Primeiro, incentivar a população a autorizar em vida o uso dos seus órgãos em caso de morte cerebral. Segundo, favorecer a centralização de especialistas em institutos de transplantes. Terceiro, esperar que o xenotransplante venha a oferecer órgãos tanto quanto necessário. Isso vai mudar tudo. Hoje, só se indica um transplante quando o paciente está com um quadro muito avançado. Se você tem órgãos à vontade, é possível fazer isso antes e ter um receptor mais sadio, com melhor evolução.
Atualmente, um dos projetos aos quais o senhor se dedica é à sistematização dos xenotransplantes no Brasil. O senhor poderia explicar a importância desse método para a área de transplantes?
O sucesso dos transplantes de órgãos em geral e o aumento da idade média da população determinaram que a demanda por transplantes aumentou muito. Mas a incidência de morte cerebral não aumenta. Então existe uma demanda reprimida. Faltam órgãos para atender todas as pessoas e isso cria a lista de espera, nas quais muitos inscritos morrem antes de serem transplantados por falta de órgãos. Um levantamento da Associação Brasileira de Transplante de Órgãos (ABTO) de 2022 mostrou que 7 inscritos morreram por dia, por falta de órgãos. Diante disso, vários centros no mundo começaram um trabalho para detectar órgãos adicionais, que são aqueles que a morte cerebral não fornece. Entre os métodos que buscam isso, os melhores resultados são oferecidos pelo xenotransplante, que visa transformar geneticamente animais para que seus órgãos possam ser transplantados em humanos. Supreendentemente, o animal que mais se adapta a isso, é o porco. Há seis anos, eu e a Mayana Zatz estamos coordenando um projeto muito grande e muito importante, que é a sistematização do xenotransplante de suínos no Brasil. Já sistematizamos a engenharia genética e produzimos embriões clonados que irão nascer em fevereiro. Agora estamos construindo dois biotérios de suínos totalmente estéreis, ambos na Cidade Universitária da USP. O primeiro fica pronto em breve e é lá que esses animais geneticamente modificados irão nascer. Isso é necessário porque para usar o órgão do suíno em humanos, ele precisa ser estéril, senão junto com o órgão são transmitidos germes suínos para a espécie humana. Aprendi que é inútil prever, mas acho que em dois ou três anos estaremos fazendo os primeiros transplantes em humanos. Esse trabalho mostra que é possível fazer pesquisa na fronteira do conhecimento também em medicina, desde que haja financiamento.
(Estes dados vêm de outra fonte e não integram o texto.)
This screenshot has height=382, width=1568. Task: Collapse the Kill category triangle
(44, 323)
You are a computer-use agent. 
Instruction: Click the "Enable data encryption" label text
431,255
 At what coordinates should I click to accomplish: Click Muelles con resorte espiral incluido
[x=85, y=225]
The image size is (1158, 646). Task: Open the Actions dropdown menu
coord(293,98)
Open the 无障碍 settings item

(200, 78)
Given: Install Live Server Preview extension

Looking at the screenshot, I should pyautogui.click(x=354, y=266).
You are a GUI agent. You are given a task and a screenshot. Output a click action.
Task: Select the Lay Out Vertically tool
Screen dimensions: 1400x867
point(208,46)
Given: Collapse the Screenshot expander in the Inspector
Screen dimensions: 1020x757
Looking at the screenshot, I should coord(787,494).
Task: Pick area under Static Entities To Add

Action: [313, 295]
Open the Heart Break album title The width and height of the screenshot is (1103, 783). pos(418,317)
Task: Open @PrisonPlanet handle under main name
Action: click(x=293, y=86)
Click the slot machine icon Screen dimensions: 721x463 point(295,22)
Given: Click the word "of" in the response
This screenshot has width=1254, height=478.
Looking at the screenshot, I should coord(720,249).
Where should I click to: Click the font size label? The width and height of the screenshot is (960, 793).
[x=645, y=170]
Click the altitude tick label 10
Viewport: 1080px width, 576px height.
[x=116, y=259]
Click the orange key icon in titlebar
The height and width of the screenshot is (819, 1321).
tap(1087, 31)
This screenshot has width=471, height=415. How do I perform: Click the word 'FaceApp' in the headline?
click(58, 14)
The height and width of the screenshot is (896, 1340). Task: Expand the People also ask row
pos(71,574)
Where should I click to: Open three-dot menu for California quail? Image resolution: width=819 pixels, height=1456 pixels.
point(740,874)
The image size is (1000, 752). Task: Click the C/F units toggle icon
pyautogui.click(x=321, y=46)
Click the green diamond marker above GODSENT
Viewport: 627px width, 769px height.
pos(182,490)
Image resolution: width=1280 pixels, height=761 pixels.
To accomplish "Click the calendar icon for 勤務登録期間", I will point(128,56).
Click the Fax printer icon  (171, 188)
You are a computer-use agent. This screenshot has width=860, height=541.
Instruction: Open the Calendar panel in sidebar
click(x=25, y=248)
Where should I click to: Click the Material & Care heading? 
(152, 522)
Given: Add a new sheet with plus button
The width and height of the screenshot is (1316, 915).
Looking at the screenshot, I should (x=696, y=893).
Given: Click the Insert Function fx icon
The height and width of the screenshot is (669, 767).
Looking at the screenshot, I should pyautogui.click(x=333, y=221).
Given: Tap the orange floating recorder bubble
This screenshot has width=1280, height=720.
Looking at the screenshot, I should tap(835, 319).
O senhor tem medo da morte?
Não me apavora. Eu já trabalhei muito isso comigo mesmo e, hoje, aceito isso como natural e inevitável. Eu sei que daqui a 6, 8, 10 anos ou menos, eu vou morrer. É inegável que todo ser humano lúcido tenha a noção da finitude. Mas gostaria de ter um fim súbito para não ter um período final com uma vida degradada.